# BobCadCam users



## papermaker (Aug 16, 2013)

Curious about what BobCadCam users think of the program as far as ease of use. I purchased the program and hope I haven't made a nistake.


----------



## SEK_22Hornet (Aug 17, 2013)

I work for a cabinet company that was using an old version of MasterCam to cut counter tops, so my use is limited to that type of use - we bought version 23 of BobCAD off ebay and I found the learning curve a little steep, at first.  We have bought v25, but I have not messed with it yet.  Once you get used to right clicking for everything, It isn't too bad (for the simple work I'm using it for).  If you don't have the tutorial discs, I'd suggest looking for videos on Youtube or where ever.  You didn't mention if you were looking at using it for lathe or mill. and whether you were looking at 2d or 3d. I have only done some 2d work importing the geometry from CAD as DXF. I just googled getting strated with Bobcad / cam and came up with a PDF of the version 23 manual on their site as well as version 24 videos on yourtube. Spend some time with the videos - I don't think you will regret it.


----------



## TomS (Aug 18, 2013)

SEK_22Hornet said:


> I work for a cabinet company that was using an old version of MasterCam to cut counter tops, so my use is limited to that type of use - we bought version 23 of BobCAD off ebay and I found the learning curve a little steep, at first.  We have bought v25, but I have not messed with it yet.  Once you get used to right clicking for everything, It isn't too bad (for the simple work I'm using it for).  If you don't have the tutorial discs, I'd suggest looking for videos on Youtube or where ever.  You didn't mention if you were looking at using it for lathe or mill. and whether you were looking at 2d or 3d. I have only done some 2d work importing the geometry from CAD as DXF. I just googled getting strated with Bobcad / cam and came up with a PDF of the version 23 manual on their site as well as version 24 videos on yourtube. Spend some time with the videos - I don't think you will regret it.

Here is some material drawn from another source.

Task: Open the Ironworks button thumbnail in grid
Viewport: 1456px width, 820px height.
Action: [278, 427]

I downloaded a trial version of BobCAD V25 and as others have said there is a steep learning curve.  I'm learning but it has not been easy.  I hope the working version is better than the trial as I've found some glitches with the CAD side of the software.  I've got to the point where I should be able to run a simulation but keep getting an error message saying I haven't selected an operation.  Still trying to figure out what I need to do to.  So I am also interested in what others have to say.


----------



## jumps4 (Aug 19, 2013)

I have been using emachineshop for about 5 years to do the cad for 2d work. It is free at emachineshop.com
you save your file in their format then export it as a dxf cad file.
 I open the cad file in D2NC (about $70 at d2nc.com ) and it generates the g-code into mach3
this is really easy and fast. it does almost everything I need including 4th axis work
steve


----------



## medlin6 (Aug 19, 2013)

papermaker said:


> Curious about what BobCadCam users think of the program as far as ease of use. I purchased the program and hope I haven't made a nistake.

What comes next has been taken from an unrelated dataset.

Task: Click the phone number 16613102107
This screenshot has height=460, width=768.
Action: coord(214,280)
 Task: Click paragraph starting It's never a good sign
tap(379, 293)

I have been using BobCad since ver19. had a job on pronto track that could only be done by programming.
I have used ver.19 to 23. Liked it so much became a deale, still have 3 unregistered 21 and 23. Every thing I ran on Proto Trak went tru BobCad. Built micro wave parts all the time.


----------



## poppaclutch (Sep 3, 2013)

http://cadcamtrainer.com/forums/archive/index.php?t-1409.html
Sorins tutorials might be help full to some. I wish I had time to mess with v23 I bought years ago...


----------



## papermaker (Sep 21, 2013)

I have version V25 that I'm trying to figure out. There must be some connection between the makers of Bobcad-cam and the makers of Mach 3. Anyone know?


----------